En ese microcosmos que es un escenario deportivo, en ese planeta del insulto y la descalificación, en ese submundo en el que se pretende reafirmar la superioridad propia al ponderar (o inventar) la debilidad ajena, la homofobia es una desagradable norma.
Si el rival protesta, si el rival defiende, si el rival golpea, si el rival arremete, si el rival es amplio en aplomo o ansiedad, si el rival es más o menos talentoso, si el rival gana con mayor o menor justicia: en todo caso, la respuesta suele ser tacharlo como homosexual.
En la sociedad, el común de las paranoias se sacian señalando al que parece diferente; en el estadio también, aunque con énfasis en lo que se califica como gay (que es todo). En la viril grada difícilmente veremos a alguien salir del closet o admitir esa preferencia, terreno de machos donde todos juegan con tal enjundia a ser hombres que se besan, tocan y abrazan entre extraños.
Su sobrina Amal, quien dirigiera un documental para explorar los tabúes y estigmas que rodean al tema, me explicaba unos años atrás: “Él tuvo el coraje de salir, de decir cómo era, cómo se sentía, ser honesto consigo mismo.

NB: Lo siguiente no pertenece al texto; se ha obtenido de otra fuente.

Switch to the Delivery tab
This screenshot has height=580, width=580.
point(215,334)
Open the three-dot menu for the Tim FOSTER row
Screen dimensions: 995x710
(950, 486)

Le trataron muy mal, incluso me da pena decirlo, mi padre no le trató muy bien. Mi padre siendo macho y jugando donde jugaba entonces no quería asociarse en eso. Ahora me da pena porque ni siquiera le recuerdan como un gran futbolista, le recuerdan como el gay que se suicidó. La gente se olvida, porque le ponen la etiqueta de gay y se olvidan de lo que fue y el talento que tuvo”.
Hacen falta demasiados esfuerzos en materia de educación. 85% de quienes participaron en una encuesta inglesa, consideran en riesgo a una persona abiertamente homosexual en las gradas de un evento deportivo.
Bajo ese volcán en permanente erupción, dos frases del último par de días: por un lado, Manny Pacquiao, noqueándose con sus prejuicios como nadie lo hizo en el cuadrilátero, al afirmar que los animales son mejores que los homosexuales; por otro, el lateral del París Saint Germain, Serge Aurier, al referirse a su entrenador, Laurent Blanc, con un insulto traducible como “maricón”.
En el caso de Pacquiao, ha sido producto de una postura religiosa, cuyo derecho tendría que frenar justo en donde ofende o estigmatiza a alguien. En el de Aurier, es el clásico mecanismo (en el futbol y más allá de él) para insultar con términos gays: si su director técnico es defensivo, si le falta valor, si no lo pone a él en la cancha, etc.
Dos situaciones de corte y trasfondo muy diferentes: uno, con fanática convicción; el otro, con el recurso más a mano para la descalificación. Dos situaciones que vienen mal a un deporte que no logra curarse de muchos males, siendo acaso uno de los primeros, el explicarlo todo a partir de la homosexualidad del contrario.